Board members of the water agency which is overseeing the cleanup of Hinkley’s contaminated groundwater are beginning to see that the answer to that question may never be known.
And they want Lahontan Regional Water Quality Control Board officials to pursue finding out if a new study can reasonably be expected to determine how much chromium 6 was in the water before San Francisco-based Pacific Gas & Electric Co. began dumping it into unlined ponds, where it seeped in the groundwater, creating a plume that is thought to be more than 5 miles long and nearly 2 miles wide.
The question is important because it sets up what level PG & E needs to reach in order to return to the Hinkley Valley to its natural state.
For a time, water board officials and others thought they had that number.
A study PG & E commissioned at the request of the water board in 2007 found that upper end of the naturally occurring chromium 6 was 3.1 parts per billion.
But that study first came under fire by Hinkley residents and last year was discredited on several fronts by three scientists hired by the state to review its methodology. In a presentation to the water board Wednesday night in Barstow, Anne Holden, an engineering geologist on the staff of the Lahontan water agency, summarized those criticisms:
– The quality of laboratory sample analysis procedures.

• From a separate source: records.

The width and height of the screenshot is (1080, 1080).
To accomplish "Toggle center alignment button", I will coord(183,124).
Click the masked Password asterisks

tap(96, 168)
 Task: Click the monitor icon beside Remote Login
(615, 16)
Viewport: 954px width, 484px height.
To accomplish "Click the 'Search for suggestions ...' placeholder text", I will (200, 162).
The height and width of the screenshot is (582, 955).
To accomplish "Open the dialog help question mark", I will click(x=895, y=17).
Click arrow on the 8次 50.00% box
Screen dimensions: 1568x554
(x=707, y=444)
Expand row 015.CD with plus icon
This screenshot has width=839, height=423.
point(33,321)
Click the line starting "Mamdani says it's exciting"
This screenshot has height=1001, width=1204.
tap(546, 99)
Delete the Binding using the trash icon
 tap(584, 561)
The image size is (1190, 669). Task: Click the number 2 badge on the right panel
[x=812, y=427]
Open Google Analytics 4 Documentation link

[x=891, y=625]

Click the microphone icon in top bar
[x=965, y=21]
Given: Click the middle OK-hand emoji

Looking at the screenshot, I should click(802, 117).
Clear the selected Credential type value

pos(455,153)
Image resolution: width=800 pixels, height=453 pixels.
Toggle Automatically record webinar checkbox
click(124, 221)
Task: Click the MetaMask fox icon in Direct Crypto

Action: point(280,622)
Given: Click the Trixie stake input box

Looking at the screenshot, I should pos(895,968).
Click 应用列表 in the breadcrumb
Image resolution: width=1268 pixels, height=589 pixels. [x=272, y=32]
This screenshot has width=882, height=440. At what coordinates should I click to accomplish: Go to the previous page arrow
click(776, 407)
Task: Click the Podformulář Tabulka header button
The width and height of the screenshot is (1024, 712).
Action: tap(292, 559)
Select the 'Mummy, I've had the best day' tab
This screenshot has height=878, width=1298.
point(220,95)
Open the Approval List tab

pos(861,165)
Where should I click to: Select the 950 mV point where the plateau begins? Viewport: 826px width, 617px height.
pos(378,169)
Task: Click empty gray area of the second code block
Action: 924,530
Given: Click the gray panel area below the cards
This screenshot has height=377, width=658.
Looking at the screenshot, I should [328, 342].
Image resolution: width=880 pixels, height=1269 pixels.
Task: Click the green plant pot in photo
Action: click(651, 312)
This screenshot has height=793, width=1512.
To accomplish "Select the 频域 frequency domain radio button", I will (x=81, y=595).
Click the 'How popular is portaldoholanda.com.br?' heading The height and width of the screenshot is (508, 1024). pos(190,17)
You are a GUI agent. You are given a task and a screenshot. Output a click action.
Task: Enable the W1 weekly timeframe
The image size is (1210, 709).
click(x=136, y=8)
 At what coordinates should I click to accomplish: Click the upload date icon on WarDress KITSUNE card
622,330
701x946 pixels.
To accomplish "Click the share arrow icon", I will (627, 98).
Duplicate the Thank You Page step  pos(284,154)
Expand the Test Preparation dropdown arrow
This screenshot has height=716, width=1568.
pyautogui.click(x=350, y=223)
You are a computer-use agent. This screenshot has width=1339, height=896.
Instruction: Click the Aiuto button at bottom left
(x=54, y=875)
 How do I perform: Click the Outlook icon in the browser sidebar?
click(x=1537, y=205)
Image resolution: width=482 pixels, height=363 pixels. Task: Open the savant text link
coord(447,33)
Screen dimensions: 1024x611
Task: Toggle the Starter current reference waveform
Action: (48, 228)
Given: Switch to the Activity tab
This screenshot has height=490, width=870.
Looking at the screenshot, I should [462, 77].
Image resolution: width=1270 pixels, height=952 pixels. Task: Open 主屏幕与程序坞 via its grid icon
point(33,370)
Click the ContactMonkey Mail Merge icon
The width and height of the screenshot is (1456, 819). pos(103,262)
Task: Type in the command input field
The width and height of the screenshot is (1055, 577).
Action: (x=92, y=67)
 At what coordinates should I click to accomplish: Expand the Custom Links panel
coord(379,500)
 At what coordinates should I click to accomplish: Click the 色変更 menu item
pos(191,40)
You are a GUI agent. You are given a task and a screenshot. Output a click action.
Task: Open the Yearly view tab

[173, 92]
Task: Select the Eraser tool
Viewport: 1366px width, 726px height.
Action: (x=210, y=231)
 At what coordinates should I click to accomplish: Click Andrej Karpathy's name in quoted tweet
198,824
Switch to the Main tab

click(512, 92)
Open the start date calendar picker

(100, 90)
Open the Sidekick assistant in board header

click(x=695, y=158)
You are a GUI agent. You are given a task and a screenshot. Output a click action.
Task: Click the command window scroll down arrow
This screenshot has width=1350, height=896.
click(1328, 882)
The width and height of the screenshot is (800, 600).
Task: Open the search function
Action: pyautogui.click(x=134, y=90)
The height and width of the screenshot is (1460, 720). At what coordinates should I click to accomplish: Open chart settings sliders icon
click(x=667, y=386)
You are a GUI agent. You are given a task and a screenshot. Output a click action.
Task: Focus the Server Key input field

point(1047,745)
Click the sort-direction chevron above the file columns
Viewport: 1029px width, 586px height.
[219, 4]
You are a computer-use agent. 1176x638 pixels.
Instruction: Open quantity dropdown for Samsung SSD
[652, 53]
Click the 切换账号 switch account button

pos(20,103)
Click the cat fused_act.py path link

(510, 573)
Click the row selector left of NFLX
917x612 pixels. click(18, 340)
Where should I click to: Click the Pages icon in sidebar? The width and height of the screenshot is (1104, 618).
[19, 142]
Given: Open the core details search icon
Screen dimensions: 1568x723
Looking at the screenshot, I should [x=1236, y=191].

– The types of wells used for the majority of the background study sampling.
– Statistical methods used to summarize groundwater sample results.
– Uncertainty in determining past chromium plume migration.
Holden said that all the criticisms can be corrected in a new study except one — determining the past chromium plume migration.
And that will be difficult because there are not records going back to the 1950s which can shed any light on the water use patterns going back some 60 years, she said.
Amy Horne was among several board members to advise the water board staff to pursue whether or not there can be a satisfactory way to uncover past plume migration so that pursuit of a new study would produce results that could be accepted by all.
“I don’t want us spending all kinds of money on a study which ultimately will produce nothing. We should be spending our money on the cleanup,” she said.
The board took no formal vote on the matter because they lacked a quorum.